One $20 bill can take a long time to get when it’s drug money, confiscated by law enforcement officials like Westerville Police Lt. PJ Scowden.
“I use this seizure money that we’ve taken off drug dealers to buy drugs from drug dealers,” Scowden said.
Drug arrests lead to other property grabs, as well. Cars and houses are big-ticket items. Those get sold at auction, and the cash is split among arresting agencies.
Police departments like Westerville use the money for non-budgeted items to help fight the war on drugs. Westerville recently purchased a night-vision sniper rifle, which otherwise would have been impossible for a small department to purchase.
The department also used forfeiture funds to buy automated fingerprint identification systems – an AFIS machine – that immediately scours a national database for possible matches.
“It can take seconds or years, depending on if the person ever had their fingerprints taken or ever been arrested,” Scowden said.
The first day the department had the machine; it turned up four positive hits.
Officer Ed Rickels of Whitehall said that his department purchased a $145,000 mobile SWAT command post with drug money - at no cost to taxpayers.
“All the walls in the truck are dry erase boards, so we can do assignments on the boards, layouts, whatever, and you can just wipe it off when you’re finished,” Rickels said.
It is functional and fitted for safety items, like a bulletproof body bunker.
“A shield is usually a riot shield, it’s not ballistic proof. This is ballistic proof,” he said.
Whitehall also used drug money to upgrade the cameras in its cruisers.
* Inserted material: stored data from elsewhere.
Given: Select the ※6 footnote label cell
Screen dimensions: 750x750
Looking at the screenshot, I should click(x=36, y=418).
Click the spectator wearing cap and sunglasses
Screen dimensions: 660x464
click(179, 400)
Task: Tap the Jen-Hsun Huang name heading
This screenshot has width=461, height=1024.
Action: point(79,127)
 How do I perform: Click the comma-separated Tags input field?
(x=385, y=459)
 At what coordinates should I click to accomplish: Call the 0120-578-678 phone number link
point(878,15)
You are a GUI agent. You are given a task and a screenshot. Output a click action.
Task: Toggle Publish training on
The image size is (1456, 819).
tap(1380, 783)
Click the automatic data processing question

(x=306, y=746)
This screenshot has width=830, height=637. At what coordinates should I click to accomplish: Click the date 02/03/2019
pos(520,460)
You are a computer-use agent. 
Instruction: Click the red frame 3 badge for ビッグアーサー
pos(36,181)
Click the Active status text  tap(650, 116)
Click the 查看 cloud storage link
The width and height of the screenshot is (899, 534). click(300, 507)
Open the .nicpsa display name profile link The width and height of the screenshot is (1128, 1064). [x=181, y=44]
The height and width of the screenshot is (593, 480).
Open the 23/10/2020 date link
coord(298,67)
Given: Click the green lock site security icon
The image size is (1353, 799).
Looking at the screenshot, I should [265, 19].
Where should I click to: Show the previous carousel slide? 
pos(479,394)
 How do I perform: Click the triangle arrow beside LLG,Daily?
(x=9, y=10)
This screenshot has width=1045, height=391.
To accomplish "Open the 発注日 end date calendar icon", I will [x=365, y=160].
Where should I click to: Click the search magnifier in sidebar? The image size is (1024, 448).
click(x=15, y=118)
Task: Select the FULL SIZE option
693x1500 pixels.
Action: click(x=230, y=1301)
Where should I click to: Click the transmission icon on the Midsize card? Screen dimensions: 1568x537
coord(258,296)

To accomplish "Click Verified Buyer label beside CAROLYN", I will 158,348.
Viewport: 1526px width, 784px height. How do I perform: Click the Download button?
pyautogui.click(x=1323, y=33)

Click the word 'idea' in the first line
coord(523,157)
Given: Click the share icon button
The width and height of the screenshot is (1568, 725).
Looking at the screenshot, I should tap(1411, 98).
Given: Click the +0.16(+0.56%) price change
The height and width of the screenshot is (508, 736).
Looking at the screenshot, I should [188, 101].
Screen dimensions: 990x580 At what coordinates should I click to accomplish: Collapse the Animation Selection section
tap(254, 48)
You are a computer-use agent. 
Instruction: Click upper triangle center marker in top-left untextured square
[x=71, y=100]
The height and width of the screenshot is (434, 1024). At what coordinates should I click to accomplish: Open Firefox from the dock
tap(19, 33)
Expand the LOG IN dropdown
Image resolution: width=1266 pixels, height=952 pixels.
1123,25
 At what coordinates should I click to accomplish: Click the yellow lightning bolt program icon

The Ohio State Highway Patrol uses money it gets off the street for the state’s 33 drug-detecting K9s, as well as training and upkeep.
Columbus police are in line to purchase a command center using drug seizure money.
The department plans to enhance hostage negotiations by gathering all of the information at the scene and simultaneously sending it to everyone monitoring a standoff.
Fairfield County Sheriff Dave Phalen said the drug money helps enforcement programs stay afloat in Hocking and Fairfield counties.
One major bust turned a marijuana grow operation into a teaching tool.
“They had a lot of equipment, a lot of grow lights, a lot of different things, and we were able to give those to a number of the schools,” Phalen said.
The Fairfield County 911 center gets hundreds of calls a day. The usual calls include victims with chest pains or burglary calls. But with the forfeited funds, they were able to purchase a program that allows them to handle the unusual calls with quickness and ease.
Before the total response system, liability issues kept operators like Elizabeth Maple from giving any kind of medical instruction.
Now, if they can talk someone through CPR before medics get to a scene, they can make a real difference.
“Possibly save that person’s life,” Maple said.
The continuous turnover of drug money can benefit every citizen, right down to educating the littlest ones.
“A lot of things we wouldn’t be able to do, if not for the forfeiture drug money,” Phalen said.
The dollars from drugs are possibly the only instance where crime does pay in central Ohio communities.